**Exercise directions**
Reproduce without any pictures the lines from the one that contains "How to build" through the end of the records, exactly as written.

**Data**
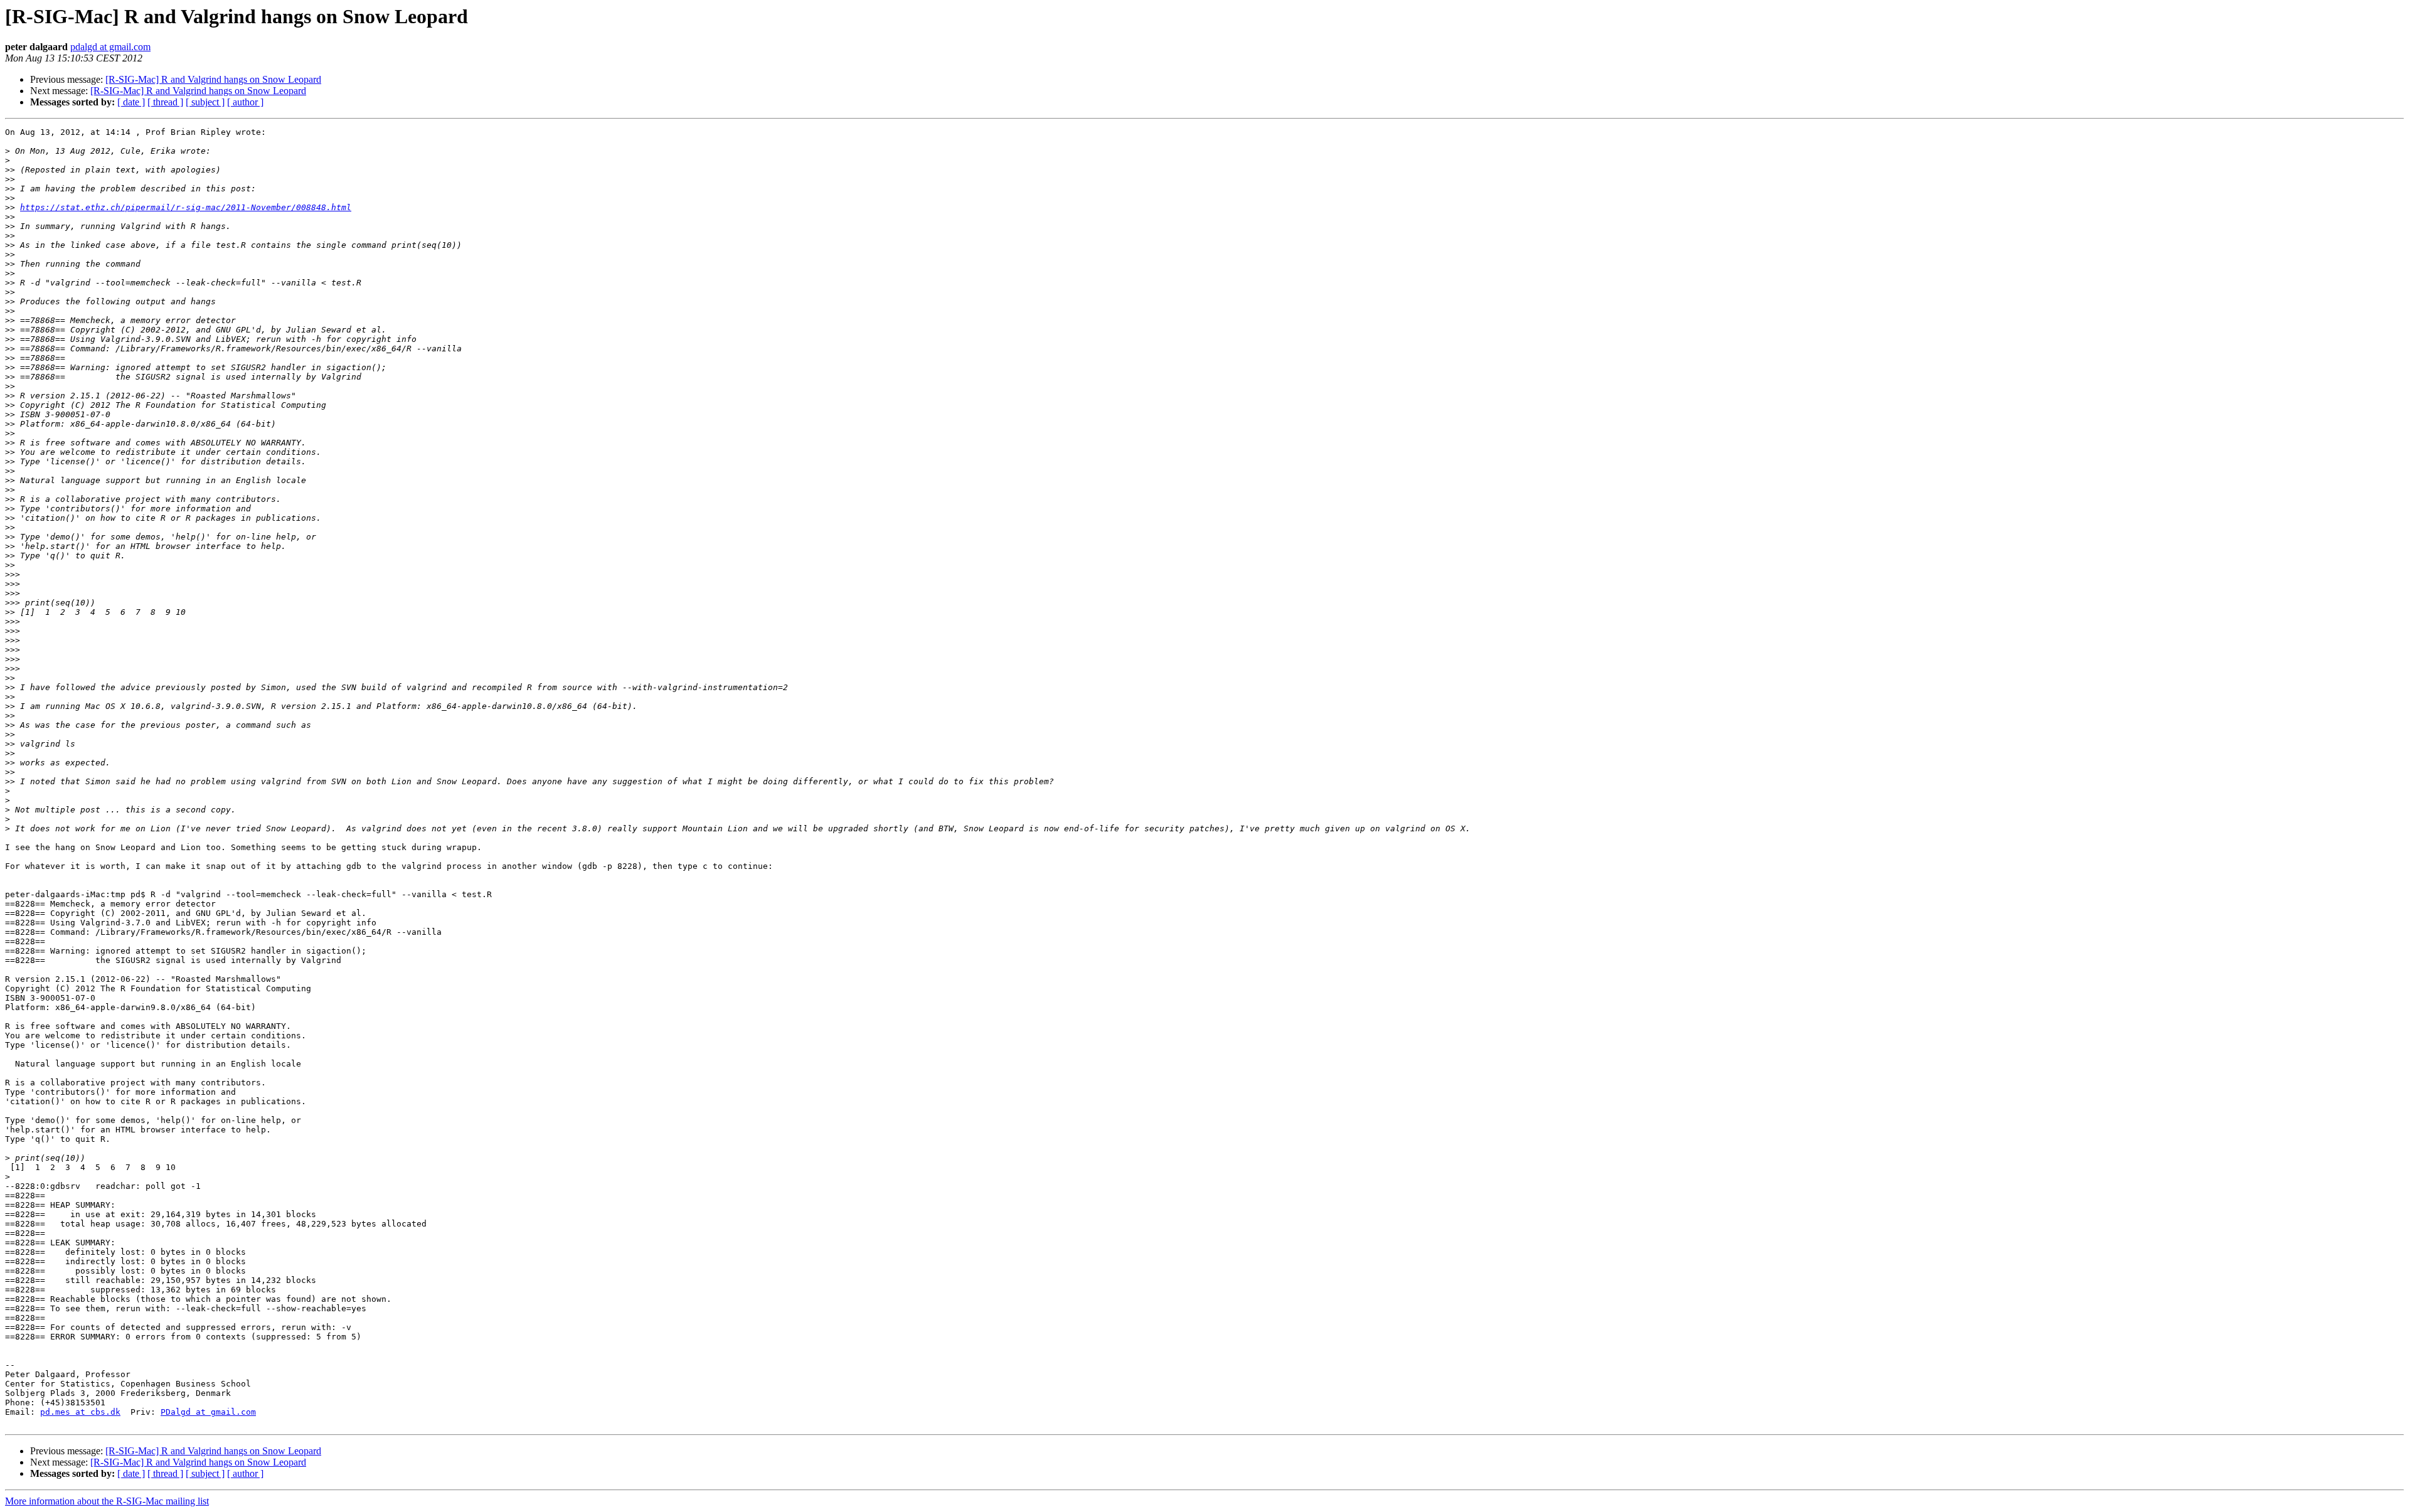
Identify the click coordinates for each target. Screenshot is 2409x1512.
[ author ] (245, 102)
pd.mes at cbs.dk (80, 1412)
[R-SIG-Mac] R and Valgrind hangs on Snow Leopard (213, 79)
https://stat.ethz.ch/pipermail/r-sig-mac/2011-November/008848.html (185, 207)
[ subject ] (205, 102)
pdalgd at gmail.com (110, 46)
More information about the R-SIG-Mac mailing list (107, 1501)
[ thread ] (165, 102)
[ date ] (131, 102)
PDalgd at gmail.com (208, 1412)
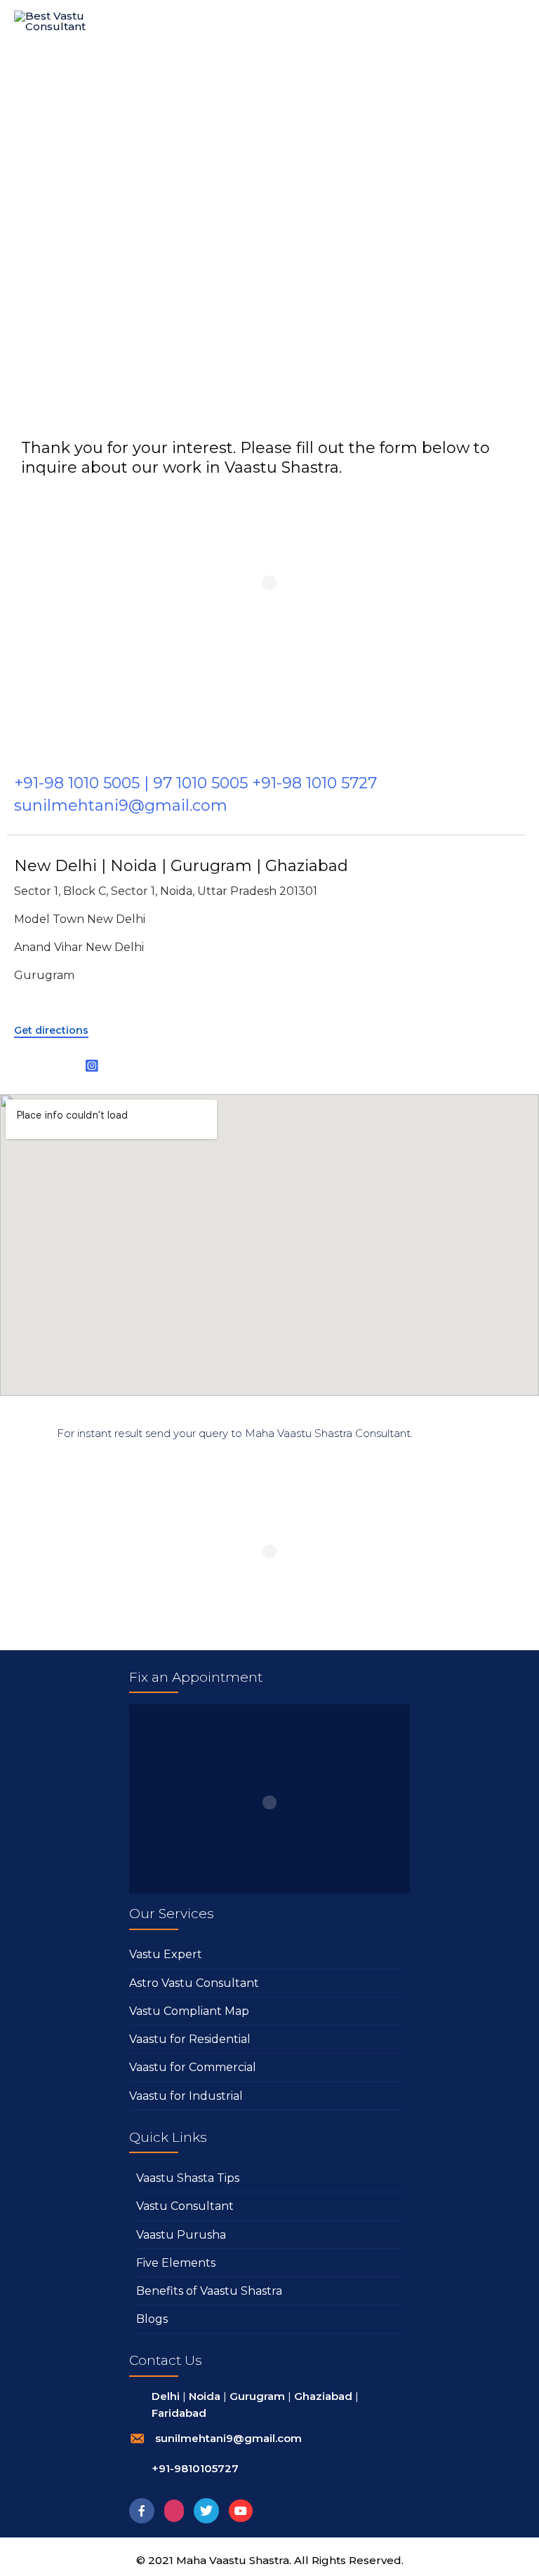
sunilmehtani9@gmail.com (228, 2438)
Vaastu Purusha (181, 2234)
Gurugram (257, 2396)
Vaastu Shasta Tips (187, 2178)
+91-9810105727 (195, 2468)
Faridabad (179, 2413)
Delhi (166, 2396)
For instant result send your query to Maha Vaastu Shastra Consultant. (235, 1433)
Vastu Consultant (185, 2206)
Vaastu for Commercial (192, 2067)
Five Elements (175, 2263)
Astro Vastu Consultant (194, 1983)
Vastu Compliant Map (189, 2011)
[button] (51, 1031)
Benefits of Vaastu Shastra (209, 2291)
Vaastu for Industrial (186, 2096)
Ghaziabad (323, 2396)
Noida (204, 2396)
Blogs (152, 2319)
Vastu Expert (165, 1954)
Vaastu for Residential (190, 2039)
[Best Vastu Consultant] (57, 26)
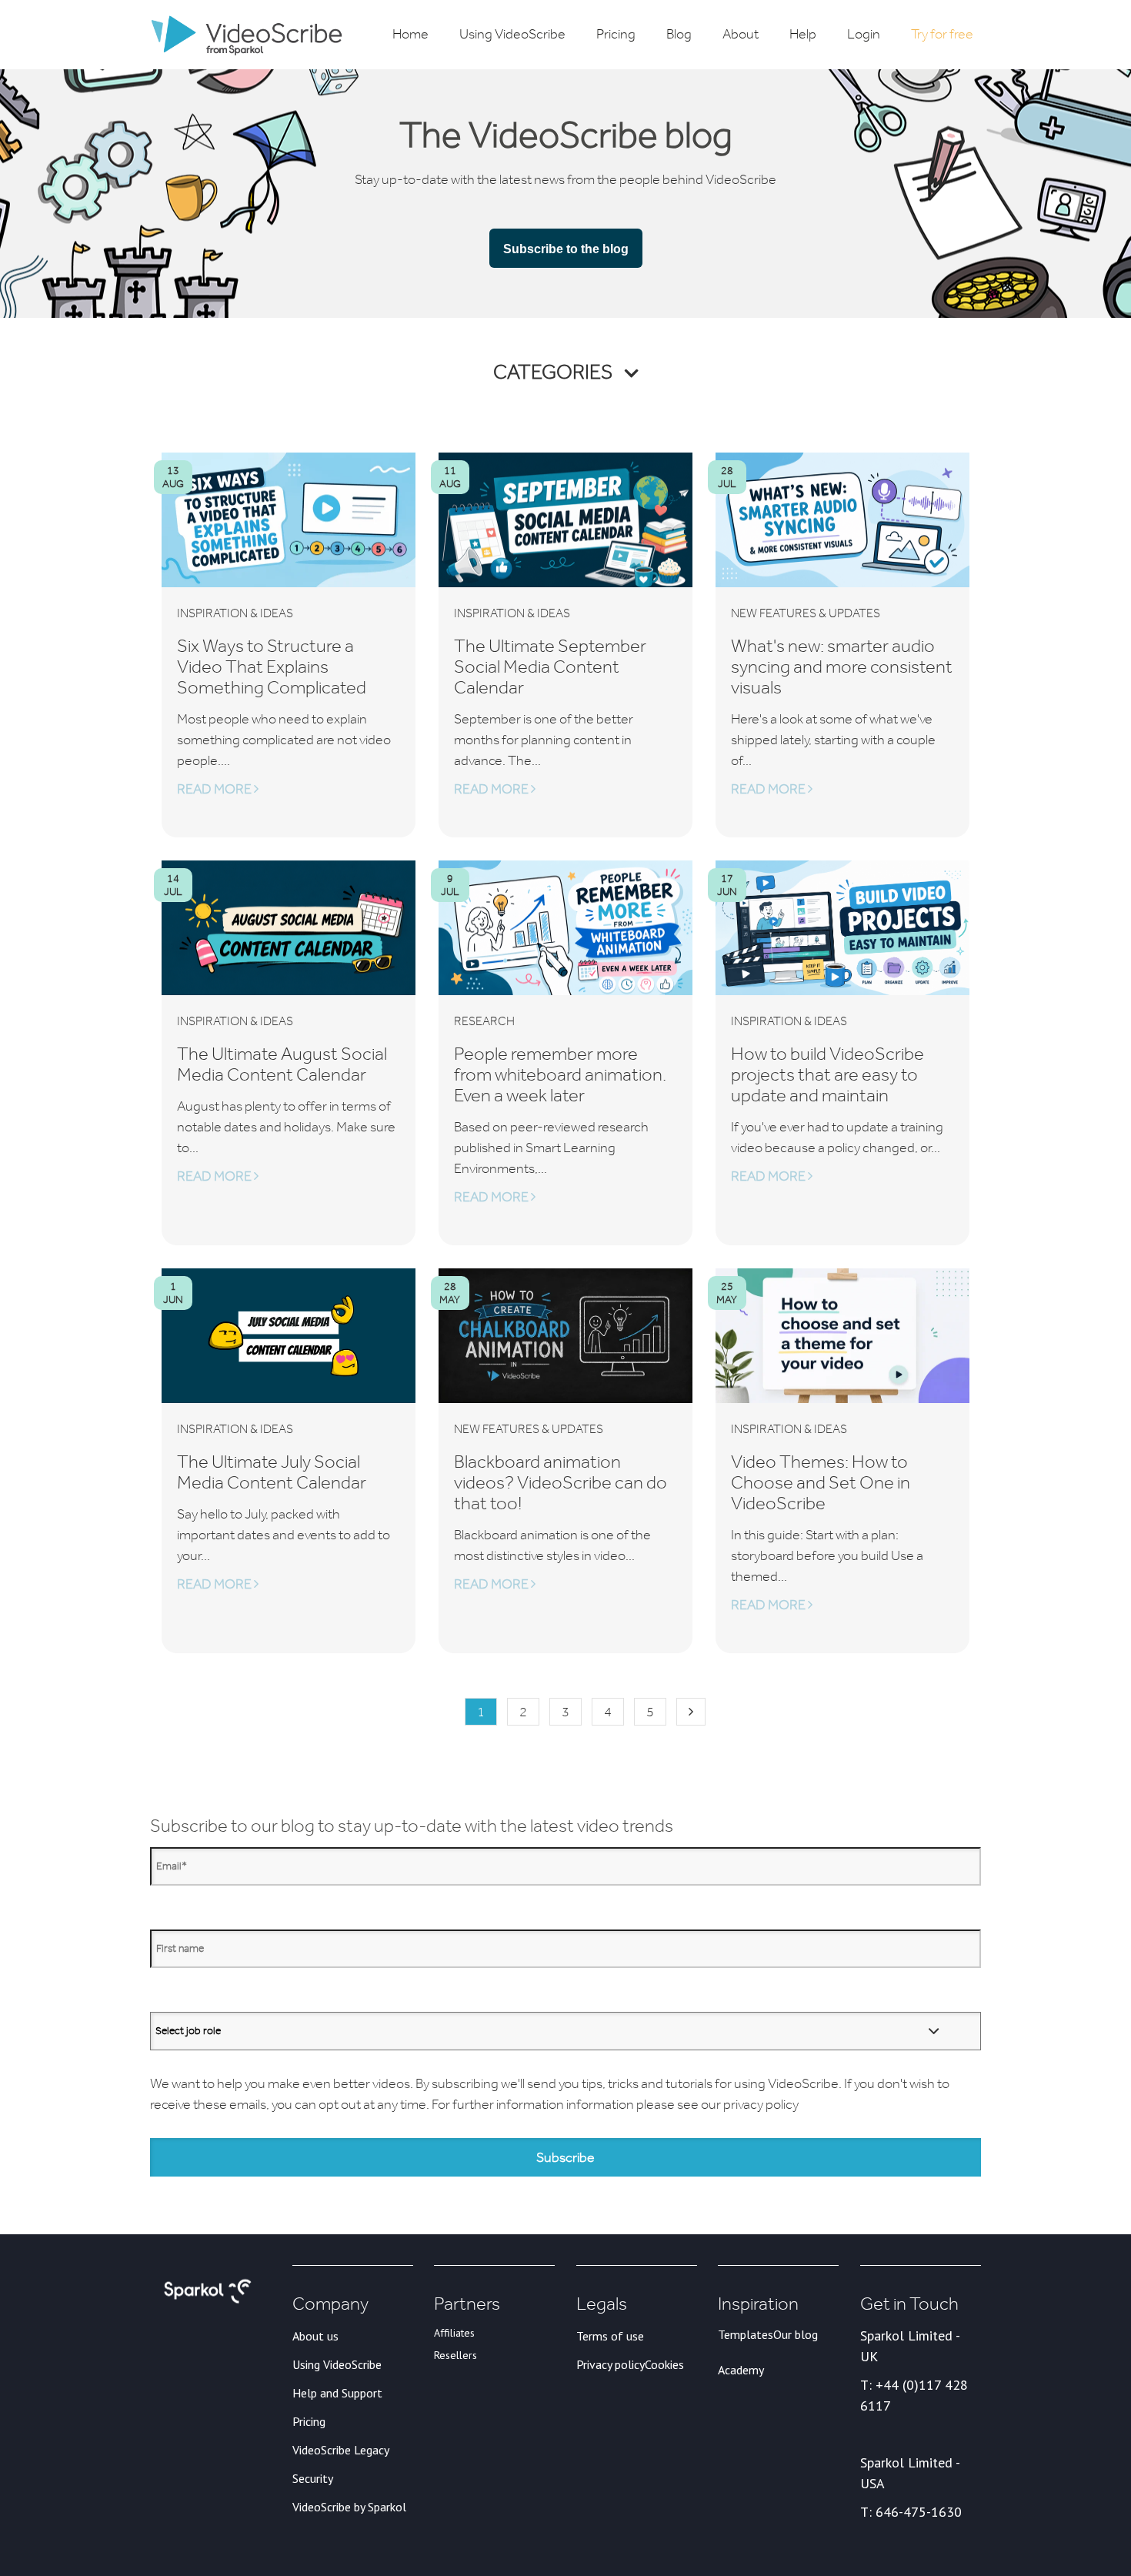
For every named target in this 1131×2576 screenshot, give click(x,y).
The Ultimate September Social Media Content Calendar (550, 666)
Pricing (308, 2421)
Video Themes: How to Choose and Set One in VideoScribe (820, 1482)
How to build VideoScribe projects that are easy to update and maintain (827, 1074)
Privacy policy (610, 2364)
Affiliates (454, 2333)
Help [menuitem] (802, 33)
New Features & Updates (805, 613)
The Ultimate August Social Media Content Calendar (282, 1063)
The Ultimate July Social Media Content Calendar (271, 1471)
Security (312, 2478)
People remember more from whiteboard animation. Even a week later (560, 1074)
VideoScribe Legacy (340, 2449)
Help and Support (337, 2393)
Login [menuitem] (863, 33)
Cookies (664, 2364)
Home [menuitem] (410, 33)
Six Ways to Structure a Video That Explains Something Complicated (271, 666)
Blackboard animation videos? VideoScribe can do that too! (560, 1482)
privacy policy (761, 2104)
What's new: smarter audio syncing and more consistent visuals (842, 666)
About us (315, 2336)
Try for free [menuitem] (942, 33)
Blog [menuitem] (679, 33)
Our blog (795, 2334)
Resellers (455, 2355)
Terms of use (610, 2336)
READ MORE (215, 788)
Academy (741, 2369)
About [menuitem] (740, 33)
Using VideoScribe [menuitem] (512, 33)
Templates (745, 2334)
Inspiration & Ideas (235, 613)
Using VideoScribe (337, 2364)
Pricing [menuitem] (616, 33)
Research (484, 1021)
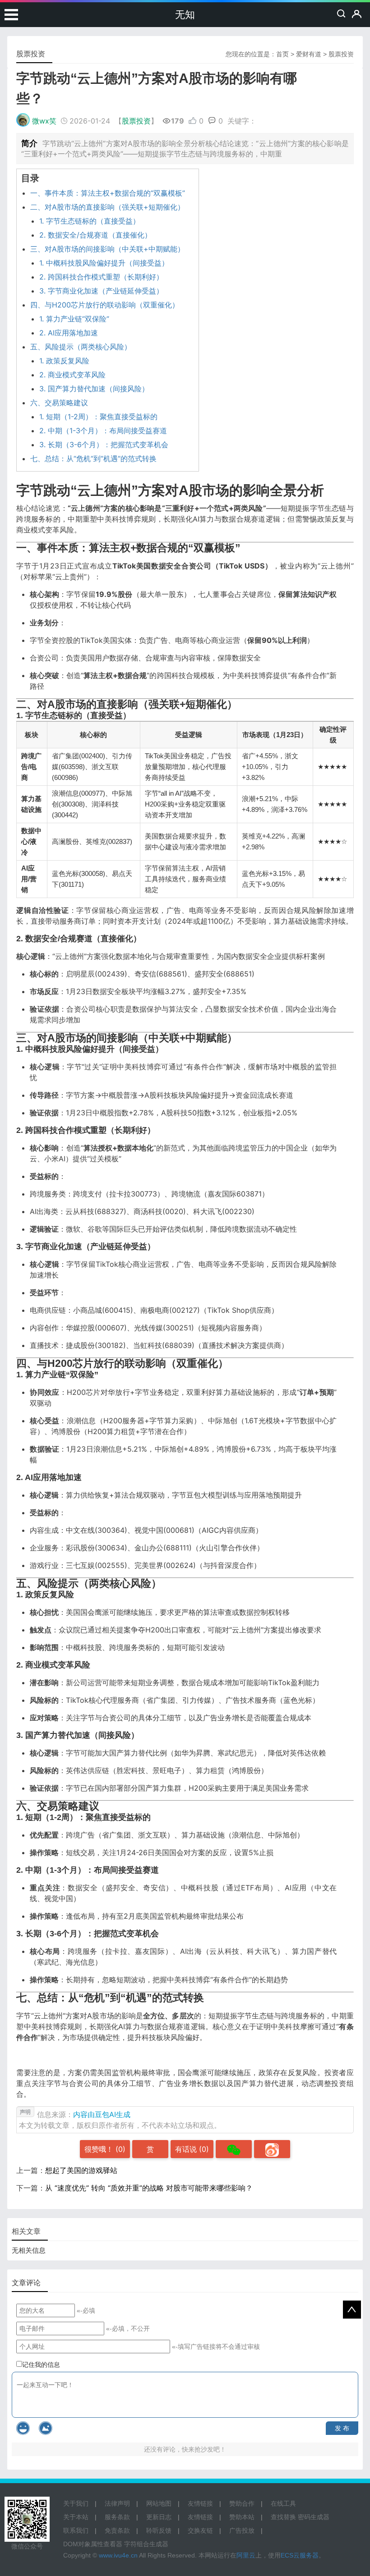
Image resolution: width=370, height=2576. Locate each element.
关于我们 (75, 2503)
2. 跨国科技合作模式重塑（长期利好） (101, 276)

**Reply to the task**
How to build VideoScribe projects that are easy to update and maintain (827, 1074)
Privacy policy (610, 2364)
Affiliates (454, 2333)
Help [menuitem] (802, 33)
New Features & Updates (805, 613)
The Ultimate August Social Media Content Calendar (282, 1063)
The Ultimate July Social Media Content Calendar (271, 1471)
Security (312, 2478)
People remember more from whiteboard animation. Even a week later (560, 1074)
VideoScribe Legacy (340, 2449)
Help and Support (337, 2393)
Login [menuitem] (863, 33)
Cookies (664, 2364)
Home [menuitem] (410, 33)
Six Ways to Structure a Video That Explains Something Complicated (271, 666)
Blackboard animation videos? VideoScribe can do that too! (560, 1482)
privacy policy (761, 2104)
What's new: smarter audio syncing and more consistent visuals (842, 666)
About us (315, 2336)
Try for free [menuitem] (942, 33)
Blog [menuitem] (679, 33)
Our blog (795, 2334)
Resellers (455, 2355)
Terms of use (610, 2336)
READ MORE (215, 788)
Academy (741, 2369)
About [menuitem] (740, 33)
Using VideoScribe [menuitem] (512, 33)
Templates (745, 2334)
Inspiration & Ideas (235, 613)
Using VideoScribe (337, 2364)
Pricing [menuitem] (616, 33)
Research (484, 1021)
Image resolution: width=370, height=2576. Locate each element.
关于我们 (75, 2503)
2. 跨国科技合作模式重塑（长期利好） (101, 276)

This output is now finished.